L'opportunità
|Living lab ‘Open circular’: al Parco Scientifico 10 aziende per rendere più verde la loro attività
Selezionate tramite un bando parteciperanno ai laboratori a Capannori tenuti da alcuni esperti di Scuola Superiore Sant’Anna e Limeup
Nei giorni scorsi al Parco Scientifico di Capannori si è tenuto il primo dei 6 incontri del Living Lab del progetto Open Circular – Programma Interreg Italia-Francia Marittimo 2021-2027 dell’Unione Europea, di cui Capannori è partner, che ha l’obiettivo di sostenere la competitività e la transizione verde delle piccole e medie imprese.
I Living Lab animati da alcuni esperti di Scuola Superiore S.Anna e Limeup rappresentano un importante percorso finalizzato ad accompagnare le aziende, in totale 10, selezionate tramite un bando, a definire, studiare ed attuare progetti e percorsi di economia circolare. Ad esempio, come riutilizzare gli scarti, come acquistare a monte forniture che a valle determinino meno rifiuto, cosa fare per un diverso consumo di risorse come acqua ed energia.
Presenti al primo incontro l’assessora al polo tecnologico Silvana Pisani, il dirigente area promozione e sviluppo della Camera Commercio Toscana Nord Ovest Marco Pasquini e rappresentanti di Confartigianato Lucca, Comune di Rosignano Marittimo, partner di progetto in Toscana assieme a Capannori, gli attori del polo: Lmpe – Laboratorio materiali polimerici, Centro di Ricerca Rifiuti Zero, Ascit Reti Ambiente, Cer (Comunità Energetica rinnovabile) , Etika-Consulting -Sevizi di consulenza per le imprese. Presente anche Navigo, la rete delle aziende della nautica.
“Oggi è divenuto indispensabile adeguare i processi produttivi delle aziende di ogni dimensione allo sviluppo sostenibile, e dar vita a innovazioni organizzative, di processo, di servizio e di marketing basate sull’economia circolare – afferma l’assessora al polo tecnologico Silvana Pisani – Il Living Lab appena iniziato al Parco scientifico nell’ambito del progetto Open Circular rappresenta una opportunità molto importante per le aziende locali che vi partecipano perché va proprio in questa direzione. I Living Lab sono ambienti pratici e reali in cui gli stakeholder – imprese, istituti di ricerca e cittadini – collaborano per sviluppare e testare soluzioni innovative e incentrate proprio sullo sviluppo dell’economia circolare. Le imprese che partecipano a questo percorso rappresentano varie filiere, dall’agricoltura e la pesca al turismo, passando per moda/calzature, servizi, detergenti e cosmetica, edilizia e produzione. Questo aggregato di aziende dà lavoro ad oltre 200 persone e ha un fatturato di oltre 30 milioni di euro”.

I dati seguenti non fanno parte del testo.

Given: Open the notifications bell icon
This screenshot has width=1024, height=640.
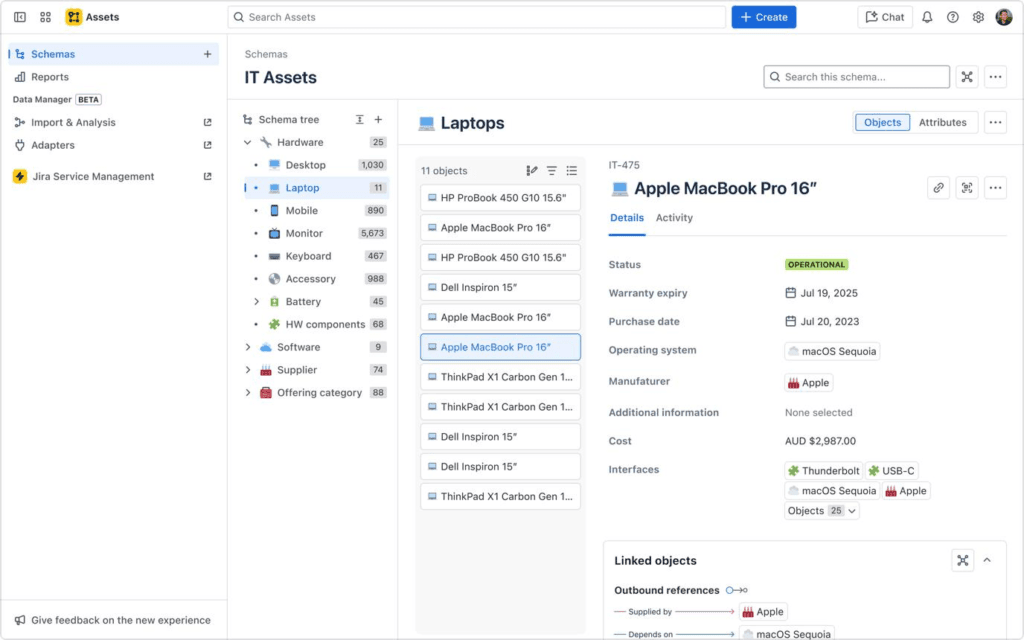Looking at the screenshot, I should tap(927, 17).
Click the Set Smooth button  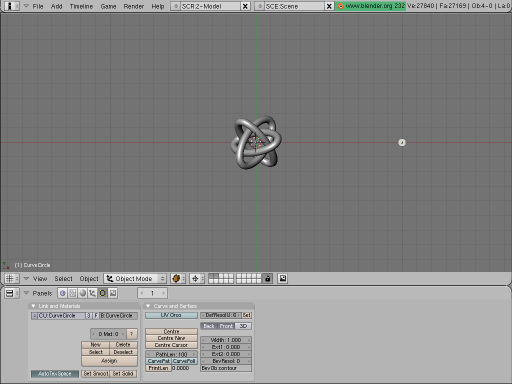coord(96,374)
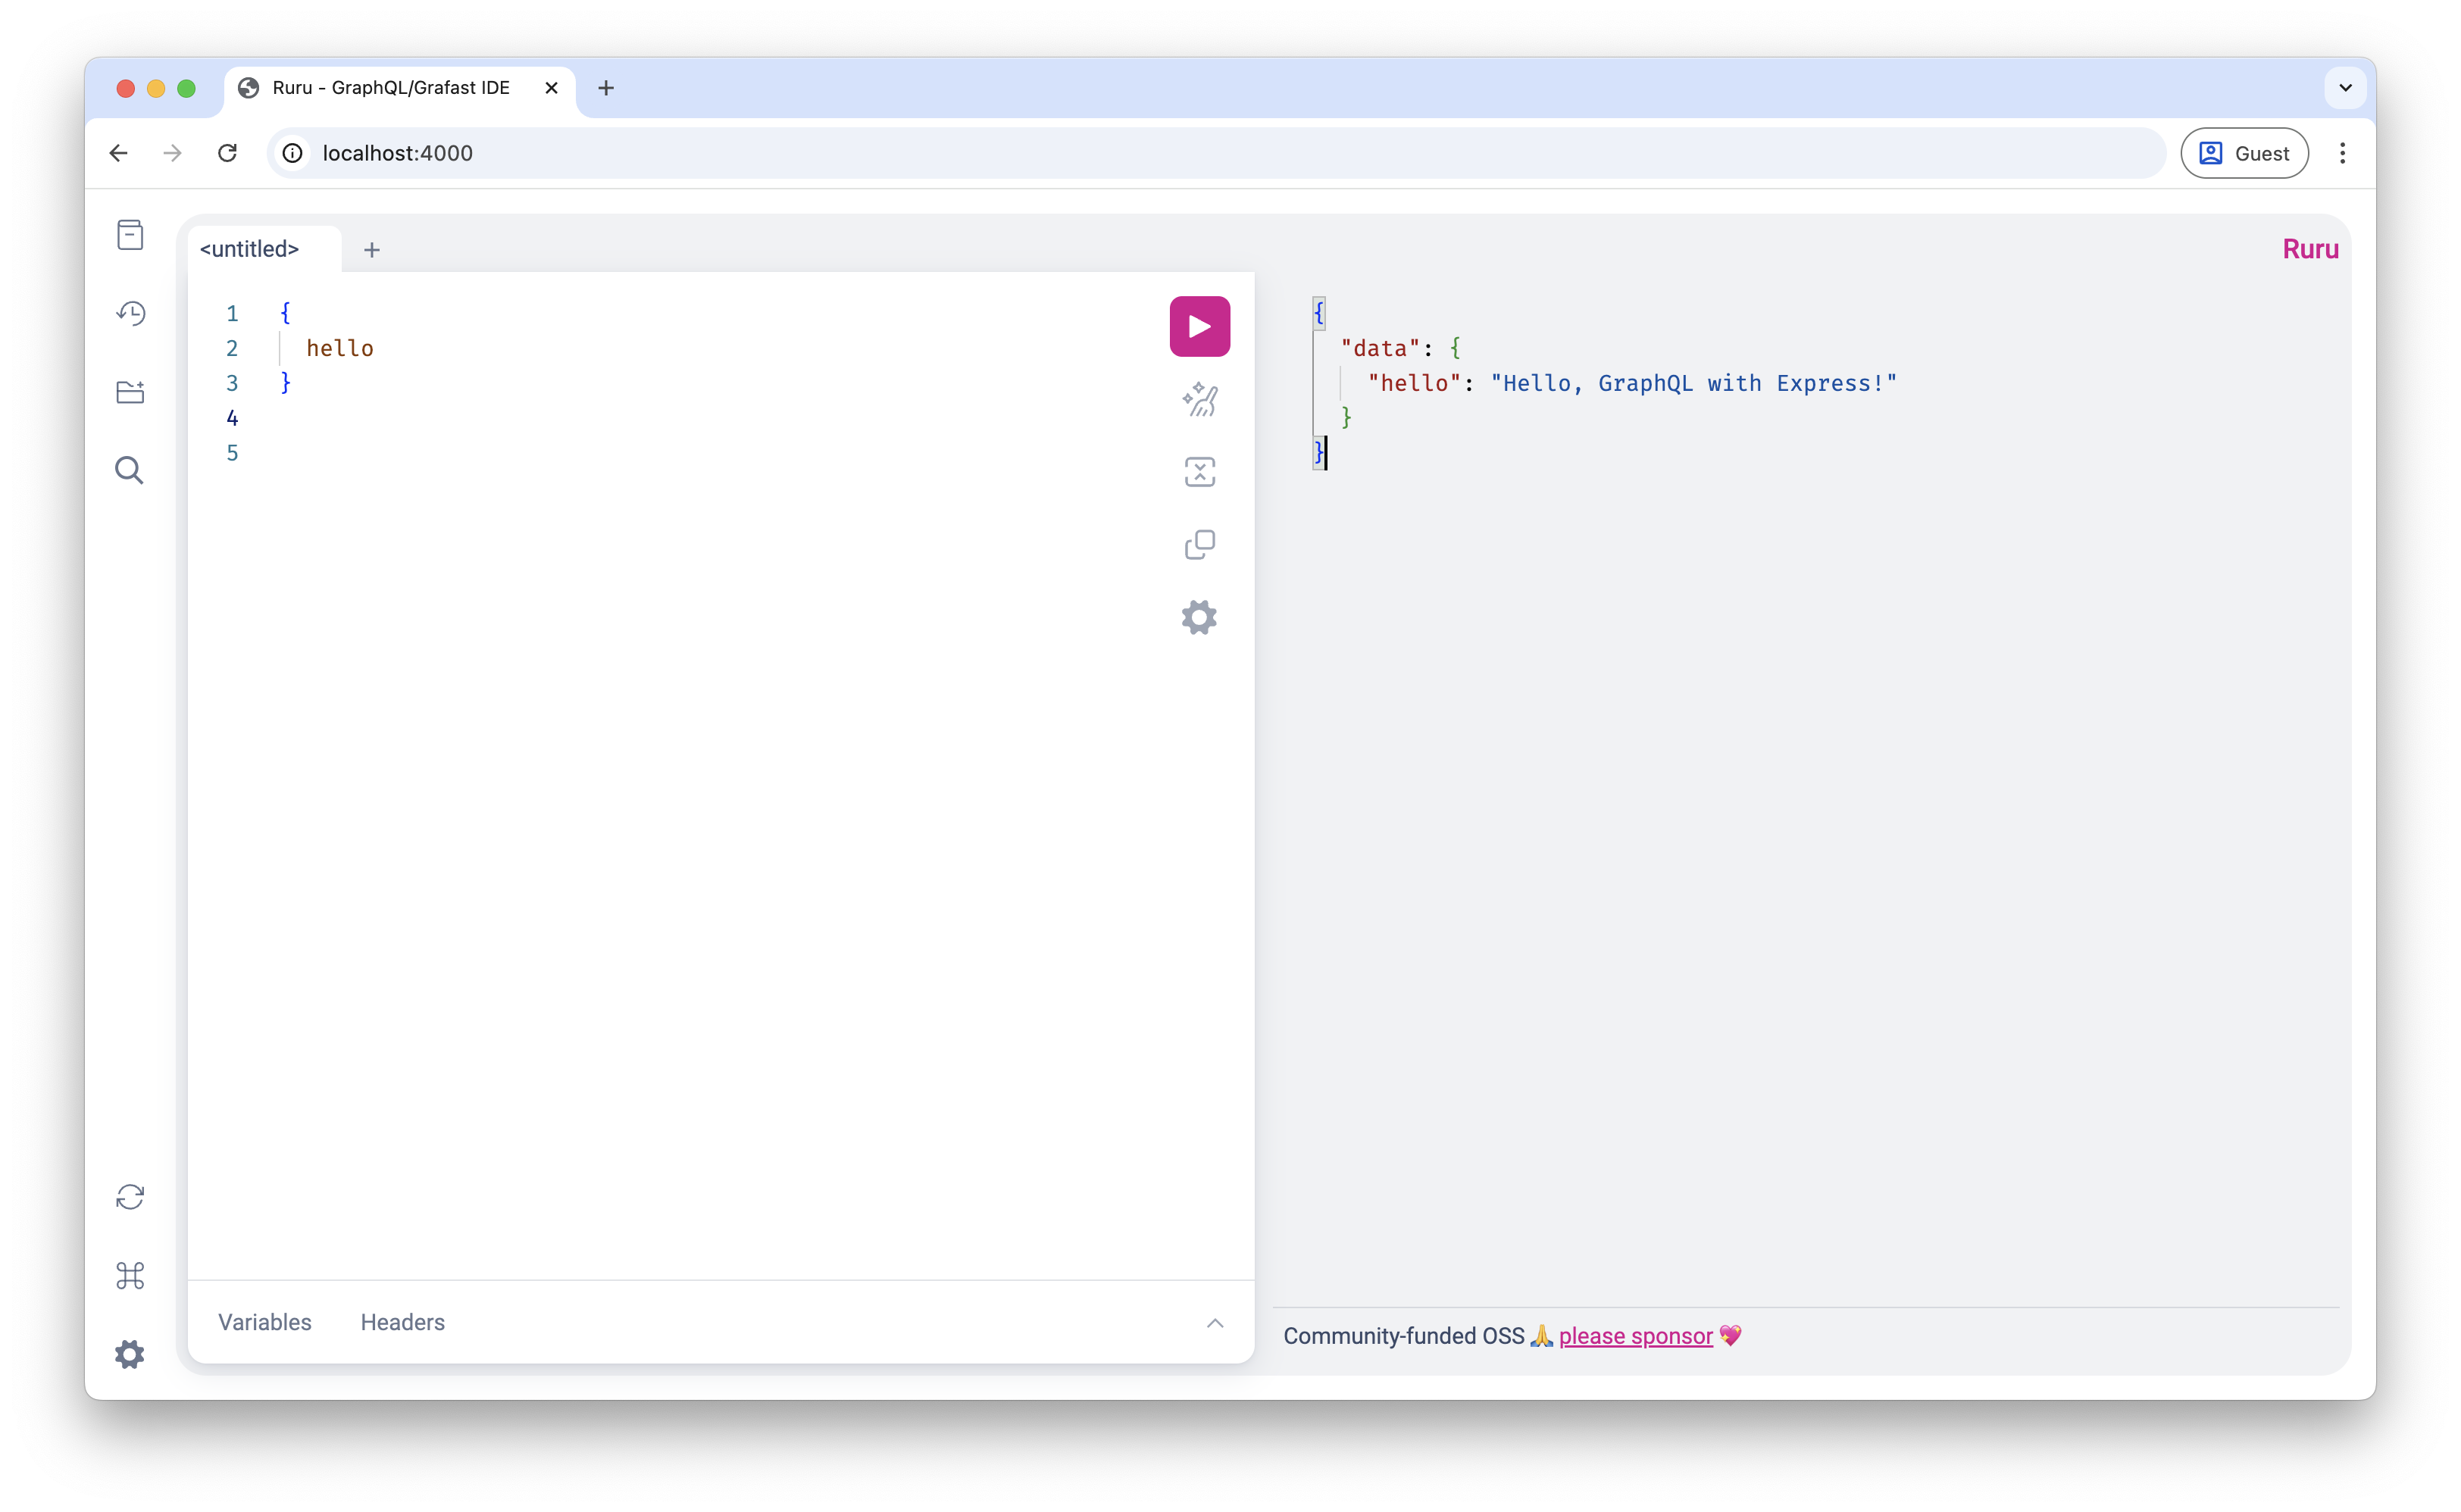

Le 10 aziende che partecipano a Living Lab sono: Nivel Srl Società Benefit (detersivi, cosmesi), Diemme infissi, Locanda San Ginese, Riccoplast Srl (calzaturiero), Serafino Butori (costruzioni in ferro), Allestend (Allestimento Fiere), Agricola Calafata, Tuscany for shoes (calzaturiero), Serena Cecchini Design Srl (calzaturiero), Cittadella della pesca.
Gli incontri del Living Lab si svolgeranno tutti al Parco Scientifico con 3 tavoli specifici (6 ottobre, 20 ottobre, 3 novembre) un incontro di networking (17 novembre) e una restituzione in plenaria (1 dicembre).